Суть задания:
Пожалуйста, выпишите из списка ниже все строки, где встречается слово «target». Регистр букв учитывается.

Рабочие данные:
• • • • •
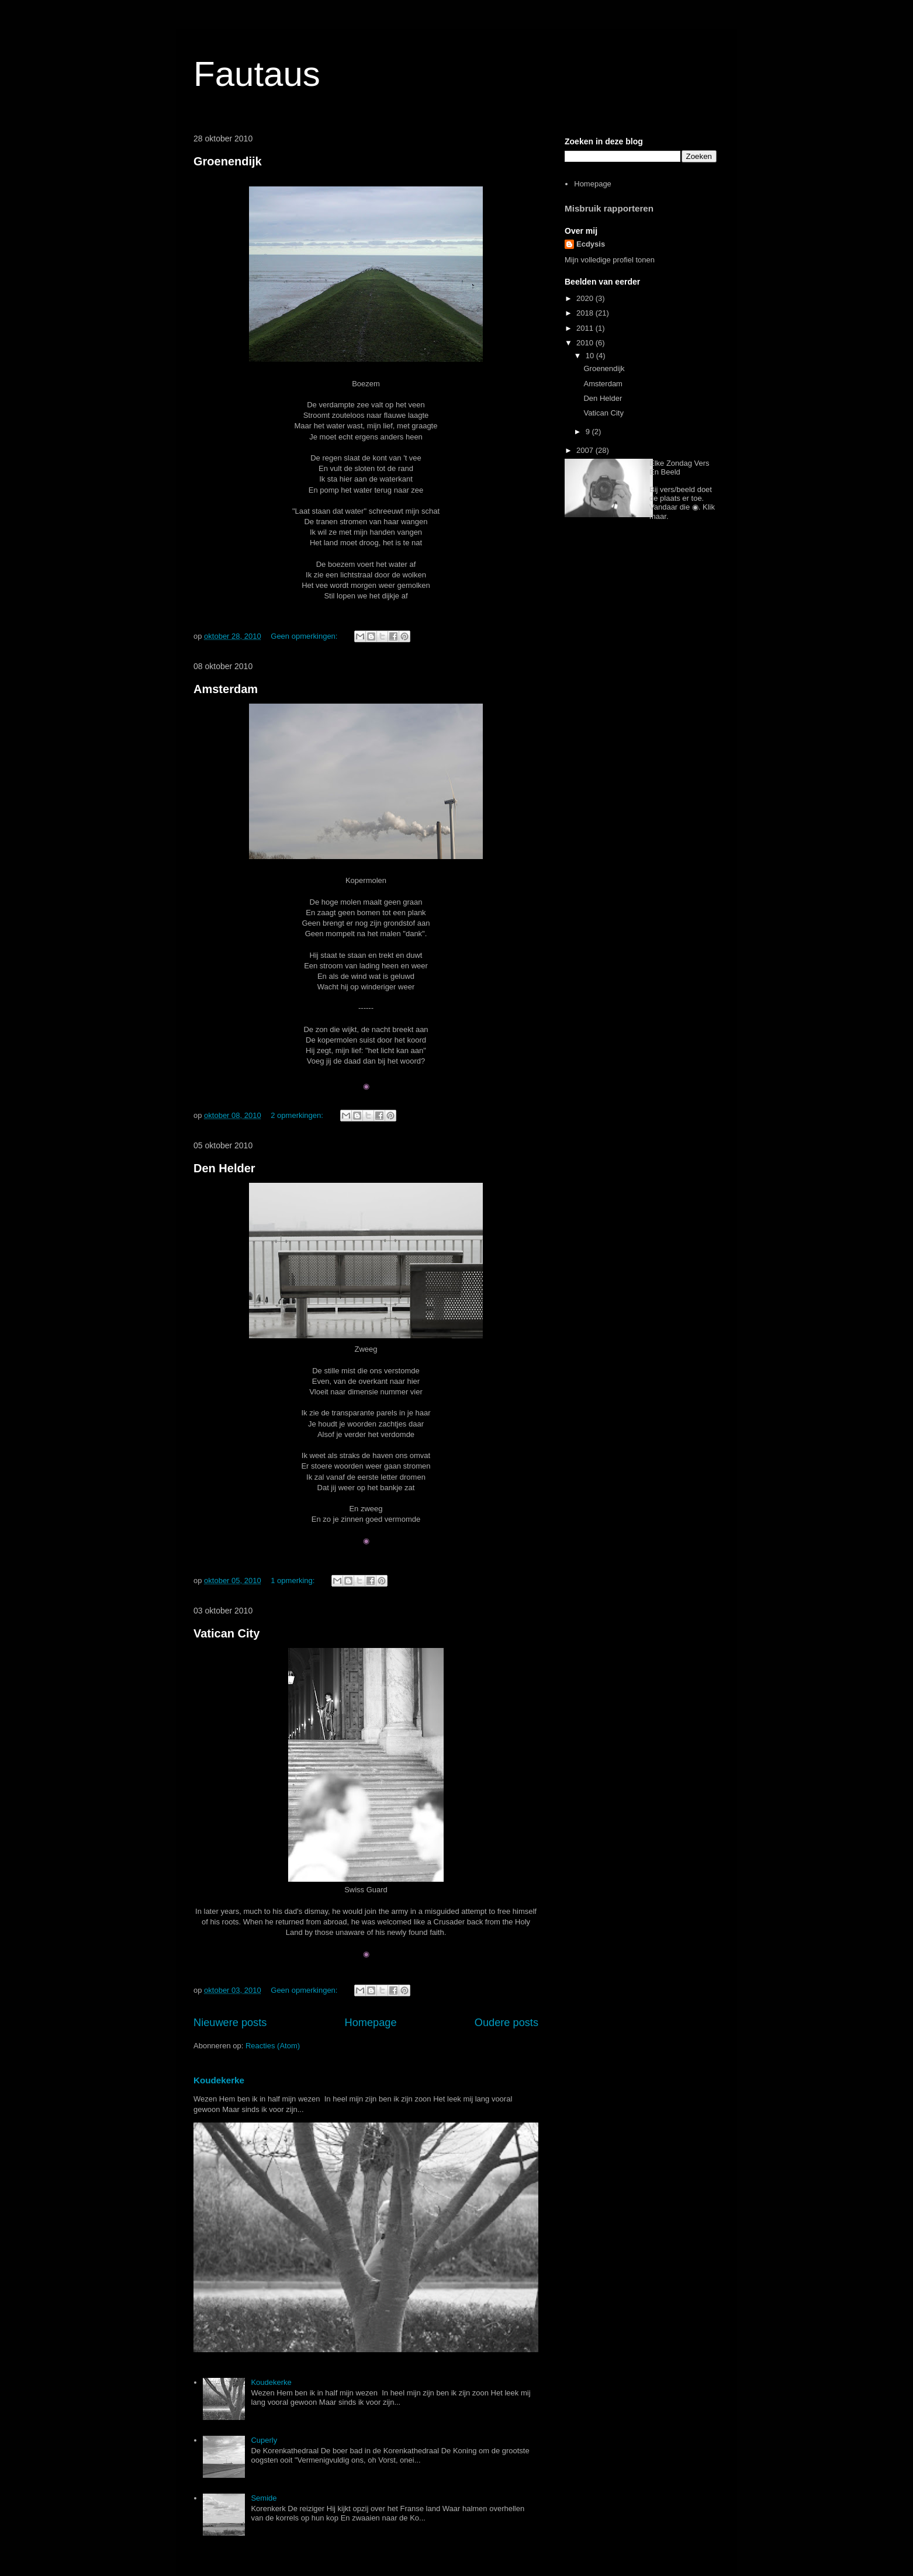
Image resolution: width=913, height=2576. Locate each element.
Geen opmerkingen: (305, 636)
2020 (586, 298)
• • • • •
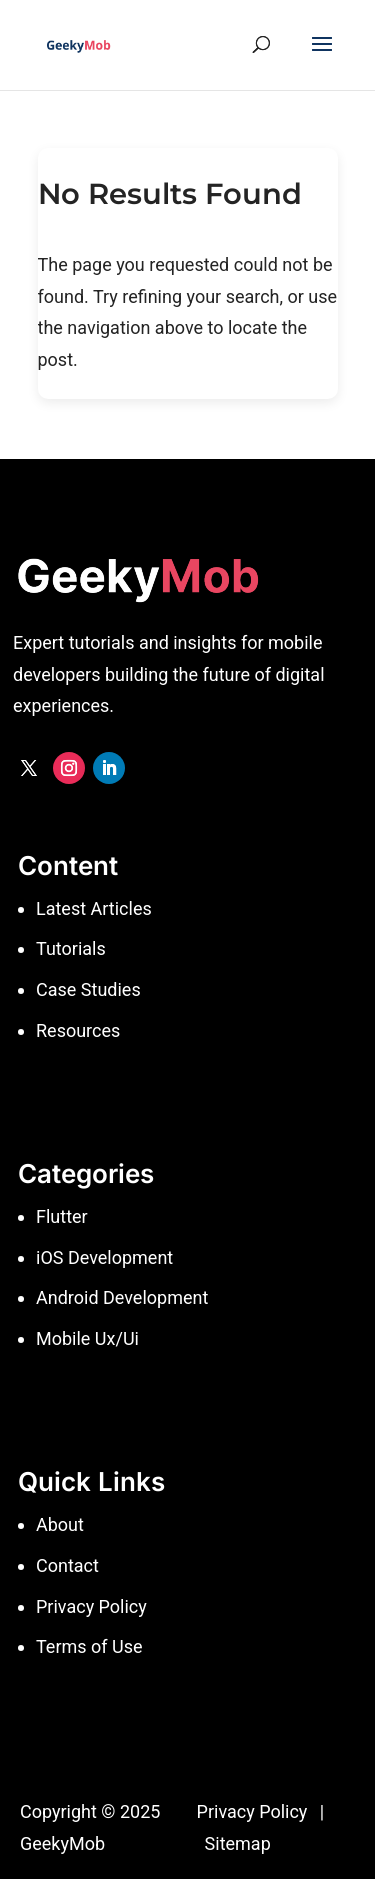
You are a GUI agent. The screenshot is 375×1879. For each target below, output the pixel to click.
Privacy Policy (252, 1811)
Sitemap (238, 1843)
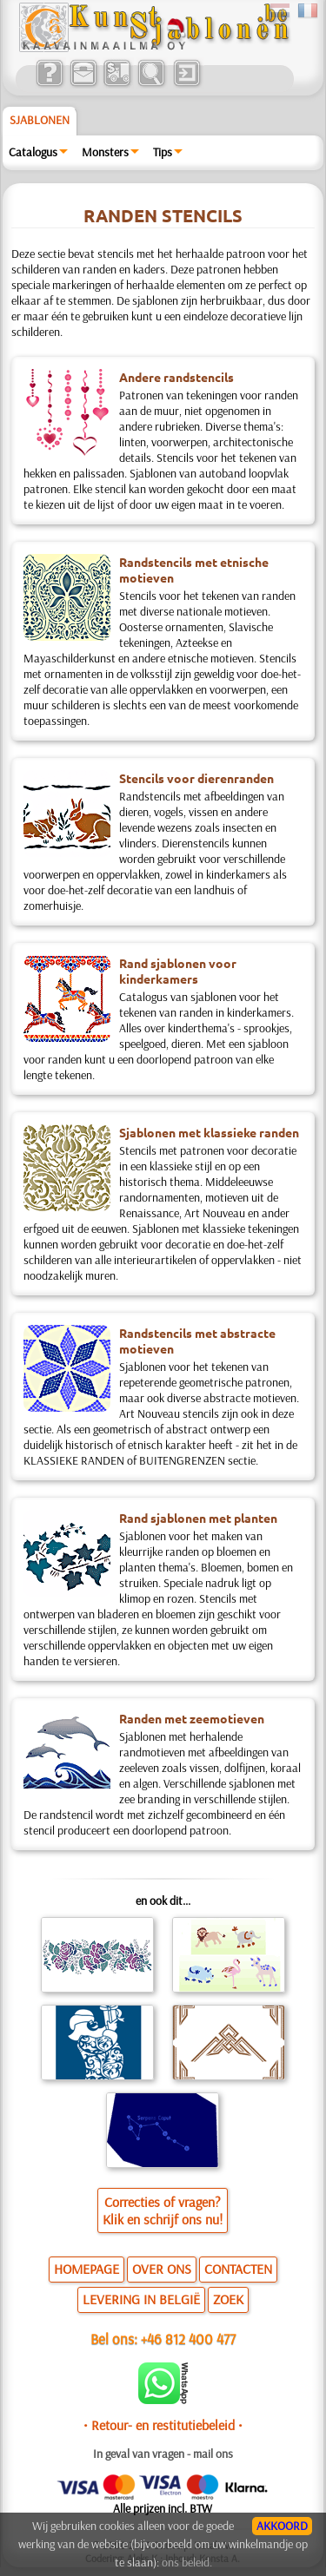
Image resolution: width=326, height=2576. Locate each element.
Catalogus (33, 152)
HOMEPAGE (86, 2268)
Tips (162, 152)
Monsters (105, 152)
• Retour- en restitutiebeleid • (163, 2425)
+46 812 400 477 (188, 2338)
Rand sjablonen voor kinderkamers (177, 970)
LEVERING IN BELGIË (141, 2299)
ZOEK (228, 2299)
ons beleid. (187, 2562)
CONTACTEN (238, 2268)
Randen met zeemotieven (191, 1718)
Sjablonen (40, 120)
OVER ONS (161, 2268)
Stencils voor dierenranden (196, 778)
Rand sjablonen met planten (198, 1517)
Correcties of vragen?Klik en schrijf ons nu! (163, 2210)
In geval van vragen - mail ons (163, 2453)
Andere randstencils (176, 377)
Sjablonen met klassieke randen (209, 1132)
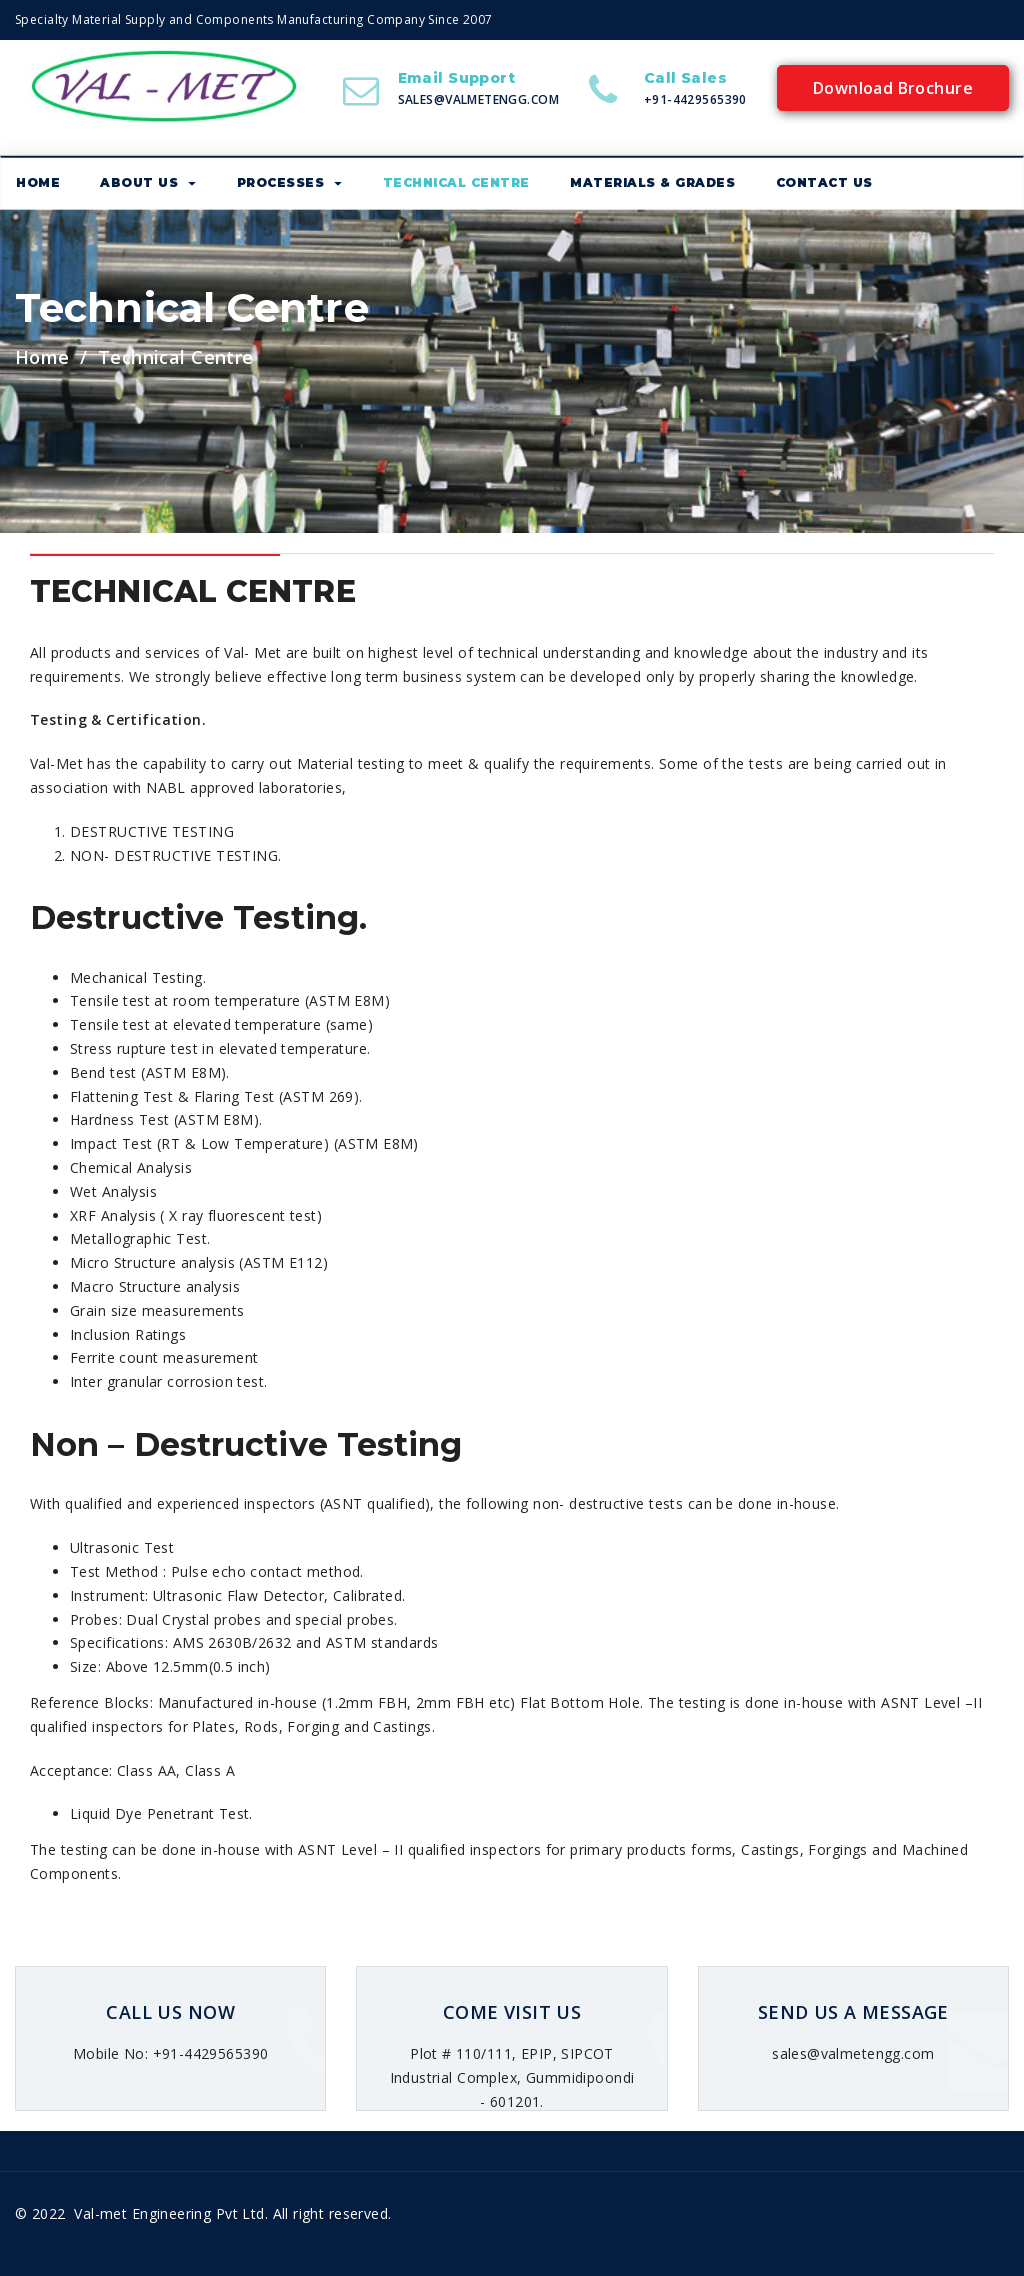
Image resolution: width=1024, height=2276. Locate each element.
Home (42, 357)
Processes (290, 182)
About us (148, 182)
• • • • •
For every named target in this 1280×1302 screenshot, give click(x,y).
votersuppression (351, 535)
• • • • •
Готовое решение:
You are a GUI agent. The screenshot is 375×1879. For each target below, output the pixel to click.
For every named target in this 1280×1302 screenshot, give click(x,y).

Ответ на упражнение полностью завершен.